* **任务说明**:
根据这段关于普京与历史的文字，回答下列问题：
(a) “纪念”团体于哪一年被取缔？
(b) 奥尔洛夫目前受审，最多可面临几年监禁？
(c) 遍布各地的主题公园叫什么名字？

#### 文档节选

民族主义不是法西斯主义,但它是法西斯主义的重要组成部分。承诺以虚幻过去的名义改变现在,打造一个除了荣耀之外,在各方面都很模糊的未来,这就是它的永恒本质。
对普京来说,历史是塑造当前事件的工具。他对历史真相完全不感兴趣,”奥列格·奥尔洛夫说。他是一位重要的人权活动人士,担任“纪念”团体的负责人30多年,该组织于2021年被取缔。
现年70岁的奥尔洛夫目前正在受审,罪名是“采取公开行动,诋毁对俄罗斯联邦武装部队的使用”。他最多可面临三年的监禁。
多年来,普京政权动用了一切手段来重振和重塑历史。“我的历史”主题公园遍布各地,俄罗斯人记住他们的英雄事迹,从13世纪抵抗蒙古人到纳粹入侵。围绕军事主题开展的课程和课外活动也向孩子们灌输了这种思想。

########
#### 所列条目

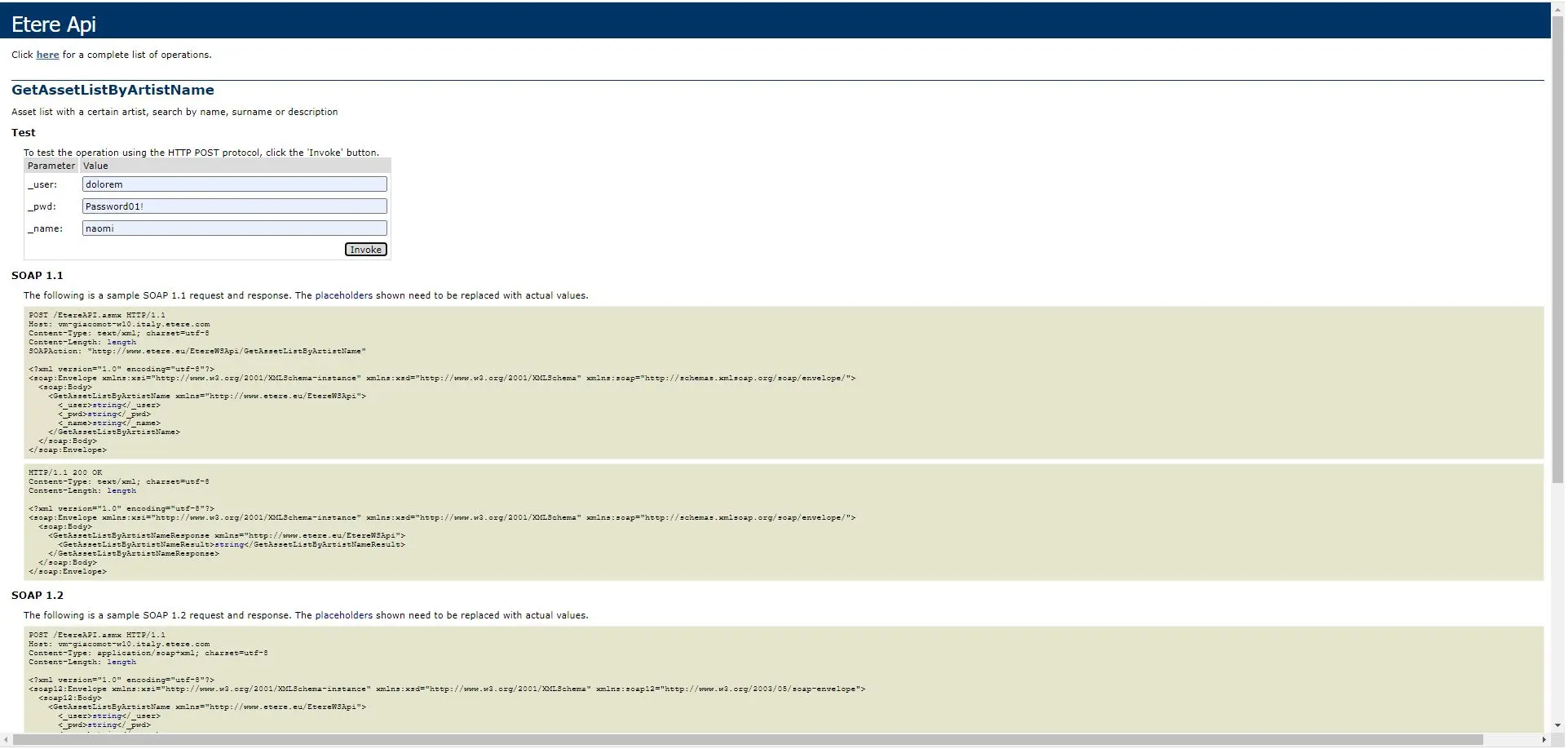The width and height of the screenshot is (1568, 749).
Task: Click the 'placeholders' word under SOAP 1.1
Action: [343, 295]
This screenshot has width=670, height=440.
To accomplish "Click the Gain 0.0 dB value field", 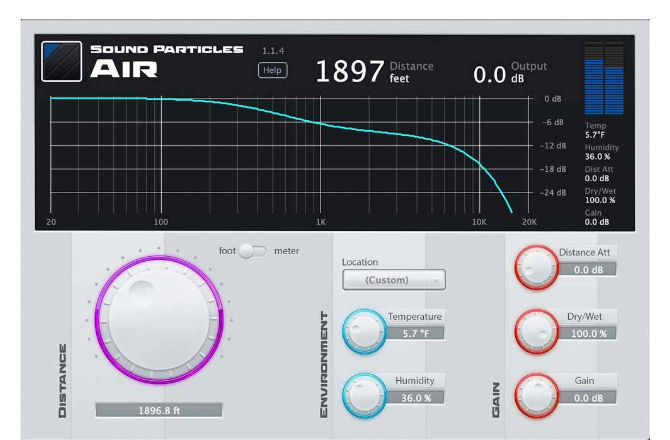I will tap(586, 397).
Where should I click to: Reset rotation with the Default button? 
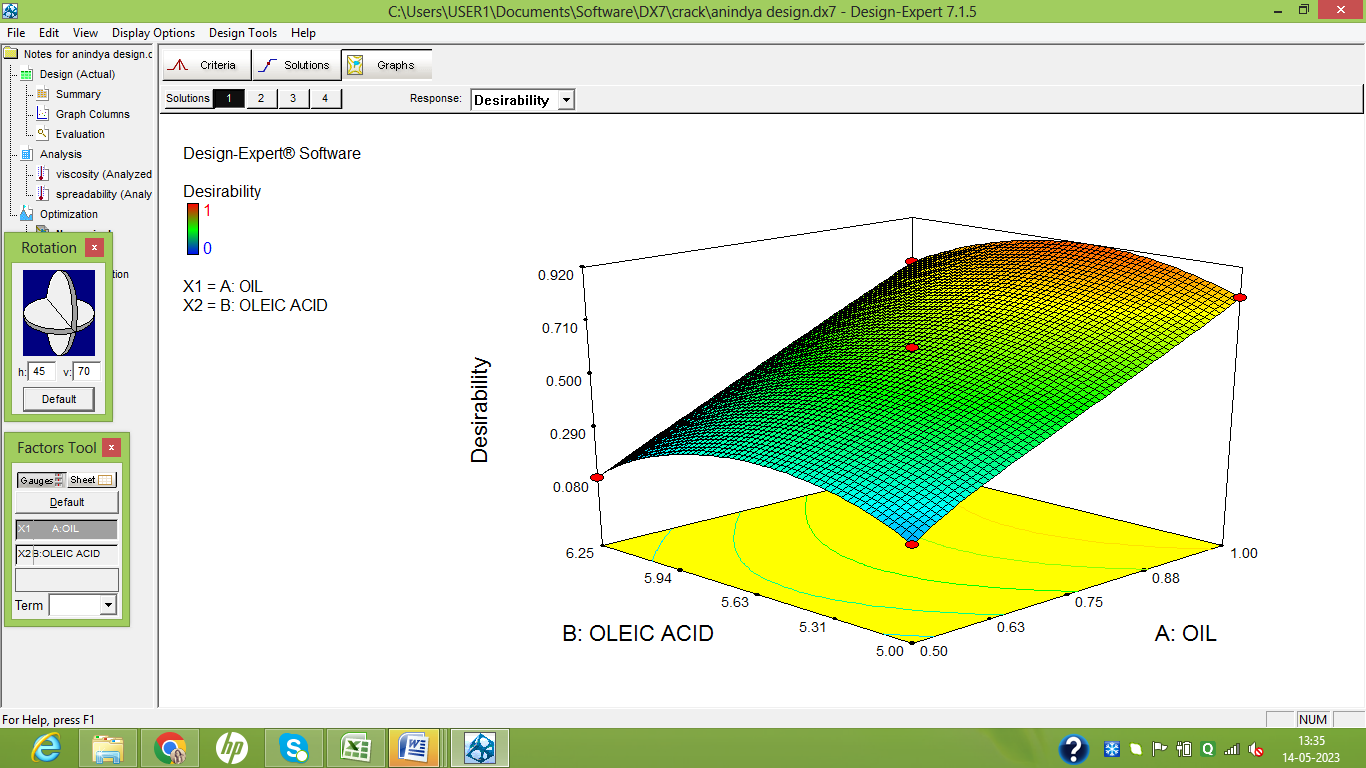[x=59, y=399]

########

* **本题解答**:
(a) “纪念”团体于2021年被取缔。
(b) 奥尔洛夫最多可面临三年的监禁。
(c) 这些主题公园名为“我的历史”。